I have `a string example = "this site holds all the examples from The Java Developers Almanac and more. Copy and paste these examples directly into your applications"
after token and do some i want on string example i have arraylist like :
ArrayList <token > arl = " "this site holds ", "holds all the examples ", "the examples from The Java Developers", " Copy and paste " )
"this site holds ", i know position start and end in string test : star = 1 end = 3 " holds all the examples ", i know position stat = 3 end = 6, "the examples from The Java Developers", i know position stat = 5 end =10, "Copy and paste" i know position stat = 14 end = 17,
we can see,some element in arl overlaping :"this site holds ","holds all the examples ","the examples from The Java Developers".

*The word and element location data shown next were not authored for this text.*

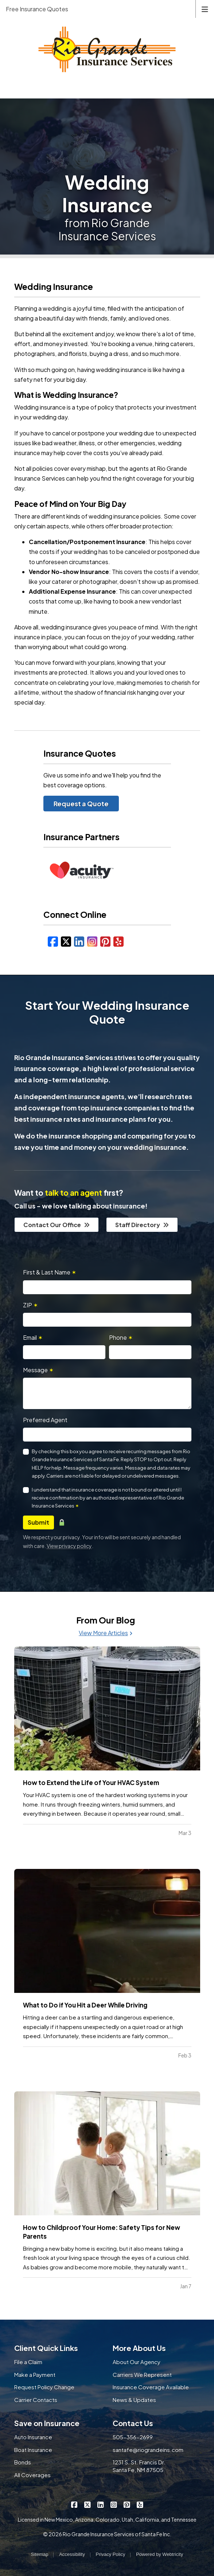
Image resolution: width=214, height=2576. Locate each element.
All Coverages (32, 2474)
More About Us (139, 2347)
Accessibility (72, 2554)
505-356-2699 (133, 2436)
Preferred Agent (45, 1420)
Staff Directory (142, 1225)
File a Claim (28, 2361)
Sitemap (39, 2554)
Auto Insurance (33, 2436)
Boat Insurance (33, 2449)
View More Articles (105, 1633)
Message (38, 1370)
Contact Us (133, 2423)
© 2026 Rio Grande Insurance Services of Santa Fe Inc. (107, 2534)
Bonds (22, 2462)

The problem here is how can i merge overlaping element to recived arraylist like
ArrayList result ="" this site holds all the examples from The Java Developers","" Copy and paste"";
Here my code : but it only merge fist elecment if check is element overloaping
public ArrayList<TextChunks> finalTextChunks(ArrayList<TextChunks> textchunkswithkeyword) {
ArrayList<TextChunks > result = (ArrayList<TextChunks>) textchunkswithkeyword.clone();
//System.out.print(result.size());
int j;
for(int i=0;i< result.size() ;i++) {
int index = i;
if(i+1>=result.size()){
break;
}
j=i+1;
if(result.get(i).checkOverlapingTwoTextchunks(result.get(j))== true) {
TextChunks temp = new TextChunks();
temp = handleOverlaping(textchunkswithkeyword.get(i),textchunkswithkeyword.get(j),resultSearchEngine);
result.set(i, temp);
result.remove(j);
i = index;
continue;
}
}
return result;
}
}
Thanks in avadce
-
I'm not sure that I understand what you're asking for. Could you clarify your question? Perhaps by using a sample string that doesn't look like part of a question?jasonmp85– jasonmp852010年06月02日 04:25:55 +00:00Commented Jun 2, 2010 at 4:25
-
Sory because my english weak, i have been edit my question , hope you can understand !tiendv– tiendv2010年06月02日 04:44:56 +00:00Commented Jun 2, 2010 at 4:44
1 Answer 1
The following should do it or at least illustrates an idea for merging the chunks. Basically I'm destroying the existing chunks and recreate new ones. Sounds horrible but simplifies a lot. I just store the words in a List and iterate over that word list to build new (merged!) chunks.
private List<TextChunks> finalTextChunks(List<TextChunks> textchunkswithkeyword) {
private List<TextChunks> result = new ArrayList<TextChunk>();
private List<String> wordList = new ArrayList<String>();
// store all words in an arraylist, words are stored at their correct positions,
// ignored words from the original text are represented by null entries
for (TextChunks chunk : textchunkswithkeyword) {
int start = chunk.getStartTextchunks();
List<Token> tokens = chunk.getTokens(); // TODO - implement getTokens() in TextChunks class
for (int i = 0; i < tokens.length; i++) {
wordList.set(start+i, tokens.get(i).toString()); // TODO - overwrite toString() in Token class
}
}
// recreate the chunks
int start = 0;
boolean isChunk = false;
StringBuilder chunkBuilder;
for (int i = 0; i < wordList.size(); i++) {
String word = wordList.get(i);
if (word == null) {
if (isChunk) {
// end of chunk detected
TextChunk chunk = new TextChunk(chunkBuilder.toString().split(" "), start, i);
result.add(chunk);
isChunk = false;
} else {
// do nothing
}
} else {
if (isChunk) {
// chunk gets longer by one word
chunkBuilder.append(" ").append(word);
} else {
// new chunk starts here
chunkBuilder = new StringBuilder(word);
start = i;
isChunk = true;
}
}
if (isChunk) {
// create and add the last chunk
TextChunks chunk = new TextChunk(chunkBuilder.toString(), start, wordList.size()-1);
result.add(chunk);
}
return result;
}
(Warning - absolutely not tested, I have neither an IDE nor a compiler at hand)
EDIT
changed the code - you said, that the TextChunk class holds a token (words?) array. It was just three simple modifications.
EDIT 2
Final edit - I partially adapted my code to your classes. What you need to do:
- implement a getTokens() method in TextChunks that simply returns the
arrt
field - implement a TextChunks constructor that takes a String (with space-separated words), the start and the end. Your
Token
class already provides a static method to convert the String in an arraylist of tokens - overwrite toString() method in
Token
class so that simply returns the token String.